California officials don't see it that way. Last week, the state successfully petitioned the U.S. Department of Education for a waiver to give all of its students a field test for the new SmarterBalanced exams this spring, instead of administering existing state tests to most students and the field test to a subset of students.Their argument was that California teachers are already using the new standards to guide their instruction, so students should be assessed only on that material. There is overlap between the old standards and new, but also significant changes to what students are expected to learn, and when.

These are valid concerns. Yet other states have been able to manage it. Maryland is administering its regular state tests while also participating in a Common Core field test. The state's education spokesman, William Reinhard, explains, "While imperfect, there is important information to be gleaned from the [state test] in the areas that are aligned with the new college and career-ready standards, and federal law requires an annual assessment in reading and math for all students, grades 3-8." In other words, the old standards aren't suddenly obsolete; they're just imperfect.

Reinhard's statement also reveals the other issue at hand in California. California's testing waiver isn't just about instruction. It's also about accountability-or rather, how to avoid it.

Field test results aren't made available to schools, teachers, or parents. So when the state chose only to administer field tests this year, it also chose not to label schools as needing improvement, or evaluate teachers based on student growth, or identify students as performing below grade-level. There will simply be no consequences for performance-good or bad-based on this year's results, because there won't be any results.

With last week's decision, California's school accountability system will be frozen in time for 2014, and many likely hope it will stay that way. Don't forget, California is led by a governor openly skeptical of education data and accountability, has sought an accountability moratorium from NCLB for over two years, and has a powerful teachers union that has fought in the statehouse and in courtrooms against any sort of evaluation system linked to student outcomes.

Some may argue that this accountability sacrifice was necessary so that California
could implement the Common Core well. But by choosing to administer only the field test, California loses critical feedback on whether students are mastering the new (or any) standards. This argument is particularly specious given that California had other options available-options it could have pursued years ago, when it first signed on to the standards.

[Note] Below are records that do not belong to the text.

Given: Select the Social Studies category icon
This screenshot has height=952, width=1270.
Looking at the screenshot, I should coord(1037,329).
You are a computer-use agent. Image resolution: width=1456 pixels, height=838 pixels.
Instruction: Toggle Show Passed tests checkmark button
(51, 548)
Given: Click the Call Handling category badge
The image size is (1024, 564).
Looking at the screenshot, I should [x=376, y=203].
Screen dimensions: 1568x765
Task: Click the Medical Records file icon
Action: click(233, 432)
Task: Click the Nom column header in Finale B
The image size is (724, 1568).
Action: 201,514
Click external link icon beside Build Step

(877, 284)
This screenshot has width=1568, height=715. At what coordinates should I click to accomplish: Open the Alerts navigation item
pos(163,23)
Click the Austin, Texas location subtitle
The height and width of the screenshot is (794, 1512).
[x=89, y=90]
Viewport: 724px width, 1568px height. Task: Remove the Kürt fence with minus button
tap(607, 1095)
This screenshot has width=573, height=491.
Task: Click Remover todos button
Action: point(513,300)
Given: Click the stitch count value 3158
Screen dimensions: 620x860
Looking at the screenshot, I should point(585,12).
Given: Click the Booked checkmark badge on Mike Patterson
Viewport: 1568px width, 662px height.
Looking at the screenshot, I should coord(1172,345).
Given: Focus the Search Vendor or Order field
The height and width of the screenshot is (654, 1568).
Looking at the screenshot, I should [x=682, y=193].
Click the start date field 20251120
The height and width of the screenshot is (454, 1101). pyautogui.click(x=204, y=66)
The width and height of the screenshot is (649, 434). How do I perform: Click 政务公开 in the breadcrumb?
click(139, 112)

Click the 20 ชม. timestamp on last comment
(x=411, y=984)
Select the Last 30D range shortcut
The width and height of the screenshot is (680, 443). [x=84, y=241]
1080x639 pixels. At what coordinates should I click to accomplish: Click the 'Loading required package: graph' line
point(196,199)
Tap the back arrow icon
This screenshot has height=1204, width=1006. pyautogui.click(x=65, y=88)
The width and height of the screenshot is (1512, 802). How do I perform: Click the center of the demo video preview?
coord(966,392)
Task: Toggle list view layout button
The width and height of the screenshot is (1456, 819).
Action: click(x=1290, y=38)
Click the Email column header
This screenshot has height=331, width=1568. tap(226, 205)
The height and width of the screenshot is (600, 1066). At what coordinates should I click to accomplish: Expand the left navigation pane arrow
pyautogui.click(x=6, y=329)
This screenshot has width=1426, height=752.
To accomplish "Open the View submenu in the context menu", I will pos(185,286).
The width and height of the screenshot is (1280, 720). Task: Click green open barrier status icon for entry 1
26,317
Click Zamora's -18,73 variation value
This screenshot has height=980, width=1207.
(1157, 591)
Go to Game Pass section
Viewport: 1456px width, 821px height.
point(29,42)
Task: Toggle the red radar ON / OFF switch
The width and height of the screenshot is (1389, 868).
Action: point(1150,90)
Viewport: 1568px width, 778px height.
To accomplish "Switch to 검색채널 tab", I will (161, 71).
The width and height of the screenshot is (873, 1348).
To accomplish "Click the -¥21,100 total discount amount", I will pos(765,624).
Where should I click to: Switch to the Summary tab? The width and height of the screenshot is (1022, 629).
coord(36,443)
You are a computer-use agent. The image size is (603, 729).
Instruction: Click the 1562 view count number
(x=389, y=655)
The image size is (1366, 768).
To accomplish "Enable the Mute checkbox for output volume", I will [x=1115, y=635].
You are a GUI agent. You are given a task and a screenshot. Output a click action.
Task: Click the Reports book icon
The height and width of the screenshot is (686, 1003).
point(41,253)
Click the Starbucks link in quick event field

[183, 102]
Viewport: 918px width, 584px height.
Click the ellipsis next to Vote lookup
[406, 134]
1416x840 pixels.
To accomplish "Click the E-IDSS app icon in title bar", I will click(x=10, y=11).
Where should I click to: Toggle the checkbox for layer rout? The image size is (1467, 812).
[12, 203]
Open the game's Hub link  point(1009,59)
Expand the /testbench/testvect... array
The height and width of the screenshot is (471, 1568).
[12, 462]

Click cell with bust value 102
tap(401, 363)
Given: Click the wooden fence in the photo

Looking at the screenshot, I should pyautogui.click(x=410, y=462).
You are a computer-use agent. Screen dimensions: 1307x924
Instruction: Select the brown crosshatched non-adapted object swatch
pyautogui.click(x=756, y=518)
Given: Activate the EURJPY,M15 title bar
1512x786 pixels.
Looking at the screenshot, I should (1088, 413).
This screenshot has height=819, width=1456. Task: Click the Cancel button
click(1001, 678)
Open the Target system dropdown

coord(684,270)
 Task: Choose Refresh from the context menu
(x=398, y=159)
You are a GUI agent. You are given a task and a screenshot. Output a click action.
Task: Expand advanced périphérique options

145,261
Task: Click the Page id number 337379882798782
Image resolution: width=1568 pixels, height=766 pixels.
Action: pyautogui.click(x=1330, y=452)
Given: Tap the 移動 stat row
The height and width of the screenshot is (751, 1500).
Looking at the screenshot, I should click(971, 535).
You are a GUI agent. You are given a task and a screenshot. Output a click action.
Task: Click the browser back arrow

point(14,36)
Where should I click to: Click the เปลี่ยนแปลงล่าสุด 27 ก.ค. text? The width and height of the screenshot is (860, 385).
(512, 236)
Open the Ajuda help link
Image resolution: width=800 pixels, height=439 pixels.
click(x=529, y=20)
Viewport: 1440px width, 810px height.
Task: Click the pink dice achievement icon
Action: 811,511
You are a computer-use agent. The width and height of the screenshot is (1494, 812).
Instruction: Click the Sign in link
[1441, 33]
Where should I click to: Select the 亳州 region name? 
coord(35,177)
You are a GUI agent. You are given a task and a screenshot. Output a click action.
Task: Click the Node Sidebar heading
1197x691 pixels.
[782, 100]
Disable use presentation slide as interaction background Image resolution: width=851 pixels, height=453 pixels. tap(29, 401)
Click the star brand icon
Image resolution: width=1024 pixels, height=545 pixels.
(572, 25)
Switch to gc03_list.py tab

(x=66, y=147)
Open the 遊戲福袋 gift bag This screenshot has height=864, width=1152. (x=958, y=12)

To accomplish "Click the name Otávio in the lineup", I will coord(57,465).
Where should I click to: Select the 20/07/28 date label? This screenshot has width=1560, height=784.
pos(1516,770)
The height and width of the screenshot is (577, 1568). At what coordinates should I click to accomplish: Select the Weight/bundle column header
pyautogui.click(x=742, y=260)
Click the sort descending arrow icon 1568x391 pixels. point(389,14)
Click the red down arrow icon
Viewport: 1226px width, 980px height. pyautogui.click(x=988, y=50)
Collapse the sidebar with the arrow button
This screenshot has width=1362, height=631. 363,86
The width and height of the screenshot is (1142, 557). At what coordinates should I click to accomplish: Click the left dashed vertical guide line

Other states reveal what could have been in California. Kentucky, New York, and Washington, D.C., for example, modified their existing tests so that they better reflected college and career readiness. Their updated tests provided teachers, administrators, and parents a sense of how well students were performing against the new standards, while also ensuring continuity in data and accountability. Rather than leap from one set of standards and tests to another, these states sought to smooth the transition over several years. Why didn't this approach appeal to California? Wouldn't modified tests, and the feedback they generated, have helped schools prepare for SmarterBalanced tests next year? Instead, California teachers and officials are left without any feedback at all.

California's field test waiver is just the latest blow to strong school accountability nationwide. Other states, through federal waivers and state legislation, have also sought to soften the consequences for schools and educators during the Common Core transition. But California is perhaps the most brazen in that their plan not only jeopardizes accountability, but also transparency. It's one thing to give students, educators, and schools time to adjust to new expectations before there are punitive consequences. But it's an entirely different matter to refuse to collect any data that could be used to help meet these expectations.